The constructs identified in this domain include individual knowledge and beliefs about the intervention, individual stage of change (degree of progress toward skilled implementation), individual identification with the organization, as well as other personal attributes such as motivation or flexibility.   Similar to the previous domain, this study was not focused on how the characteristics of specific opinion makers, leaders or stakeholder’s mediate implementation. 

The state staff interviewed for this case study report that their leadership places high importance on quality assurance and the use of data to make policy decisions, and, therefore, has invested in the IM4Q program.  The IM4Q program is woven into Pennsylvania’s quality monitoring and assurance programs.  For example, data from the EDE and Considerations are entered into the state’s HCSIS.  This ensures that individual needs are addressed by case managers and allows a larger systemic view of trends and need areas.  This process led to the identification of a lack of access to communication.  Access to communication became an area of focus based on the state’s quality assurance program.  Other areas of focus have been making sure people who desire to register to vote have an that they then get to vote; the unauthorized opening of a person’s mail does not occur; an promoting the employment of people with disabilities.

Framework Domain: Process  

The CFIR developers identify the “process” domain as the most challenging domain in implementation science to evaluate due to several theories on implementation that range across topics including total quality improvement and management, integrated support, complexity theory, and organizational learning (Dramschroder et al., 2009).  The CFIR framework focuses on four constructs that are commonly found, either explicitly or implicitly, in a range of theories and frameworks:  1) Planning, 2) Engaging, 3) Executing, and 4) Evaluating.

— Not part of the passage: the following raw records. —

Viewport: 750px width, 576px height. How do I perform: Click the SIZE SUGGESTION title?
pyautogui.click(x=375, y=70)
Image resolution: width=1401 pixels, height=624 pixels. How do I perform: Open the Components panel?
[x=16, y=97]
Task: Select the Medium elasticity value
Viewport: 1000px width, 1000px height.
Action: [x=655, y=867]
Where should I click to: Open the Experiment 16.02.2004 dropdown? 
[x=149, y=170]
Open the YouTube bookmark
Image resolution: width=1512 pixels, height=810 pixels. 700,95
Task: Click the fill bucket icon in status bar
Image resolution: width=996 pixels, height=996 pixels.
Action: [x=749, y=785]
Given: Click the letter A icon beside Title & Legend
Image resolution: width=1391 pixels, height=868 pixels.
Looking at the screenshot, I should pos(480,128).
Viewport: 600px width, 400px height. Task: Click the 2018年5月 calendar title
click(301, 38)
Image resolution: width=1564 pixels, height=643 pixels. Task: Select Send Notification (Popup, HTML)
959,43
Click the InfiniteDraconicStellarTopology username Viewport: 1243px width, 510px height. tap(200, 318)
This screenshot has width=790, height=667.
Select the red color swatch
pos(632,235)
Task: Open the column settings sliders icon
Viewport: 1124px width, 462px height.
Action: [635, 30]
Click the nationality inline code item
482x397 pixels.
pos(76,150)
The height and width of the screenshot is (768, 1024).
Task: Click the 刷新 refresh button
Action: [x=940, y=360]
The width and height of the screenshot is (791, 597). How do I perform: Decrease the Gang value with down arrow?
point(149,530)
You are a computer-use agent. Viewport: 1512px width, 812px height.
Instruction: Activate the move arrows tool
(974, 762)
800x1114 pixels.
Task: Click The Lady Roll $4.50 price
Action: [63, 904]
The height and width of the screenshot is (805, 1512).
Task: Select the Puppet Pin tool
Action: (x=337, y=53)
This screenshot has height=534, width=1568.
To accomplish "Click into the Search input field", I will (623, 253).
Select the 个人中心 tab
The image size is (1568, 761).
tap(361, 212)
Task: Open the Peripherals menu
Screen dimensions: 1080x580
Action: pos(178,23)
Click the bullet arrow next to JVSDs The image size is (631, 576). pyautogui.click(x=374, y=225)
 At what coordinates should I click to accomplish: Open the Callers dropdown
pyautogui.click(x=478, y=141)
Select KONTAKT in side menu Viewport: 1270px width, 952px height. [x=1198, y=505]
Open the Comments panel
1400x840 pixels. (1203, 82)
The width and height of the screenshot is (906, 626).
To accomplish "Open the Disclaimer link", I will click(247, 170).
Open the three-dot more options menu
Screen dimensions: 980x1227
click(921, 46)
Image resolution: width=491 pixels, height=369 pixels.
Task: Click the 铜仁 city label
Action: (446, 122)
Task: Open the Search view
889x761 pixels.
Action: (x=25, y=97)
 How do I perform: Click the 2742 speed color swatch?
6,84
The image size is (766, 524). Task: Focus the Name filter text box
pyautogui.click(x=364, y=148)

Planning:  The level of advanced planning for intervention is positively associated with the success of the intervention. 

The IM4Q has been in place for nearly two decades.  Planning consists of preparations for the annual monitoring surveys.  Because the systems and processes are in place and challenges are addressed as needed, this is a strength area for the IM4Q.  One example of this is the recognition that communication about the IM4Q to potential participants and their families needs to be tailored to address both the change in technology (such as cell phones versus landlines), the increasingly diverse population, and helping people who live in individualized settings understand why participation is of value to them.

Executing:  To determine the components essential to the fidelity of the IM4Q, the essential components were identified as:

  • The independent and local nature of the IM4Q interviewing process. Every person interviewed identified this as a key component of the program that should be maintained.
  • In-person interviews that were conducted by teams of people that included people with disabilities and/or family members.
  • The Considerations process that allowed for opportunities to address quality of life issues at the individual level.

Reflecting and Evaluating: 

The IM4Q process has a steering committee comprised of stakeholder groups that meets quarterly to review the IM4Q process, findings, and to address challenges that are identified through regular meetings with AEs, local coordinators, and technical assistance.  In addition, there is an IM4Q Management Committee that addresses and advises on operational aspects of IM4Q.